BTW: Is the black the dam? If that's the case, she's solid but has papers? But the colt can't be registered because he's solid? I don't want to assume, but I also don't like liars and wouldn't do any business with anyone caught in a lie.


----------



## MissKriss (Feb 22, 2012)

This is why i ask for advice. You have a good point. Im going to ask her tomorrow why hes "non registerable with the ApCH club" and see what she says. She has a website of his sire and dam ill post the link. www.Stricklandstables.com
Dam - AwesomesMysticMarker (Mystic), Sire is Coolsification (Woody)
_Posted via Mobile Device_


----------



## CLaPorte432 (Jan 3, 2012)

The dam is the solid black, and she is registered N-#### so thats ridiclious. Maybe she meant he can get 'regular' papers? Sire is also solid and is registered N-####...

Its Stricklind Stables – Leopard Appaloosas I had to google it.
_Posted via Mobile Device_


----------



## MissKriss (Feb 22, 2012)

Sorry about that i fell asleep. Lol
But yeah thats the site. And my saddle is only worth about 400 bucks.. thats why i figured it was a good deal.
_Posted via Mobile Device_


----------



## CLaPorte432 (Jan 3, 2012)

He appears to be a decent enough colt for a $400 trade. And he can be registered as long as sire and dam are, so thats not an excuse she can use. She'll just have to sign some papers which is easy since she owns sire and dam. 
_Posted via Mobile Device_


----------



## Schulzs89 (Jul 10, 2012)

Sorry, just had to say his butt looks cute in the last picture... I think it sounds like a fair deal, if you are wanting one and really like him. The only thing about him to me is his pasterns look a bit upright but since he is young I don't think it's a issue really, one of those who knows kind of things... I would look into if really can be registered or not and go from there. Good luck to you and keep us updated!


----------



## SaddleOnline (Oct 20, 2011)

I love his face! If your saddle is only worth about $400, I would say go for it (once you straighten out the papers issue). I like most of his angles, but he is kind of posty behind (I think thats kind of an Appy thing though).


----------



## Jewelsb (May 8, 2012)

I really like his dam didn't see the sire yet though.
_Posted via Mobile Device_


----------



## MissKriss (Feb 22, 2012)

Thank you for your advice! I really do appreciate it  

Feel free to add if anyone else would like???
_Posted via Mobile Device_


----------



## kayleeloveslaneandlana (Apr 10, 2011)

I think he is defiantly worth looking into. He is ADORABLE. Do you know her reasons for selling him?


----------



## MissKriss (Feb 22, 2012)

She stated it cause hes a solid and she breeds for loud colored leopard appys.
_Posted via Mobile Device_


----------



## Jewelsb (May 8, 2012)

But he COULD BE registered. She really thought she would get a loud coloreded appy by breeding two solids. I would want papers.
_Posted via Mobile Device_


----------



## Elana (Jan 28, 2011)

As a horse, he is really looking good at this age. What I like even more is the look of his mother and I know that the apple rarely falls far from the tree. 

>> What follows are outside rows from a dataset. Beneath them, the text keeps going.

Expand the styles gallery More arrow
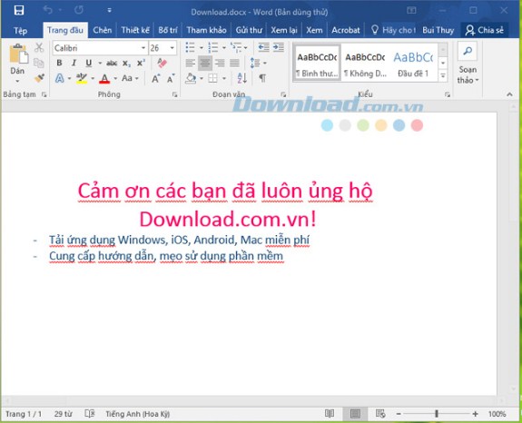 [443, 76]
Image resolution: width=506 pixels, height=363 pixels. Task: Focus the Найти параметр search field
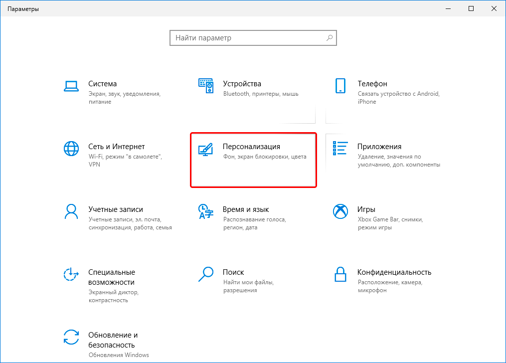(x=247, y=38)
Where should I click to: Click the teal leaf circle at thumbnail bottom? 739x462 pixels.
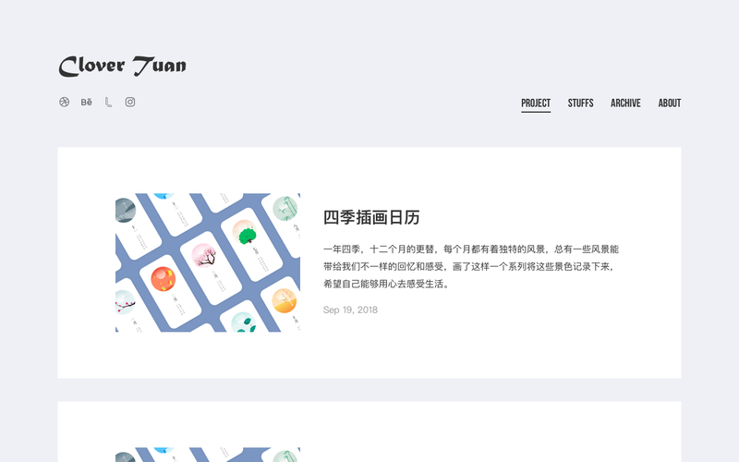tap(244, 322)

You cannot ride the papers and you would be gelding him... so the papers don't matter one lick.


----------



## MissKriss (Feb 22, 2012)

^^^VERY good point!!
_Posted via Mobile Device_


----------



## Copperhead (Jun 27, 2012)

I'd trade the saddle for him.

Though he'll be more expensive to keep than trading for another saddle.

And you have to wonder, why is this person breeding if she is basically giving away this year's stock? I know it sounds mean to say, but if you're not breeding for quality, you shouldn't be breeding...and trading a horse for an inadament object is basically admitting you don't have quality to bring in any actual money with breeding and sale.

To be frank, I do think he is of some quality. I like what he has now, and it can only get better. He'll be an expensive trade but I would do it. I'm just kind of flabbergasted at some breeders, is all.


----------



## Eolith (Sep 30, 2007)

I think he's super cute. The only thing to keep in mind is that it'll be a while before he's ready to be started under saddle and ridden much. Are you sure you won't miss being able to just hop on and go for a ride?

I know I've been having a time of it with my 2 yr colt. I really can't wait to start him under saddle and see how those gaits of his feel... but I don't want to ask too much too soon either.


----------



## GotaDunQH (Feb 13, 2011)

I think the trade is worth it, and I certainly WOULD pursue the papers. Papers will make him more marketable should you decide to sell him, which means..yep, you certainly CAN ride papers.


----------



## Jewelsb (May 8, 2012)

Did you decide weather to get him or not?
_Posted via Mobile Device_


----------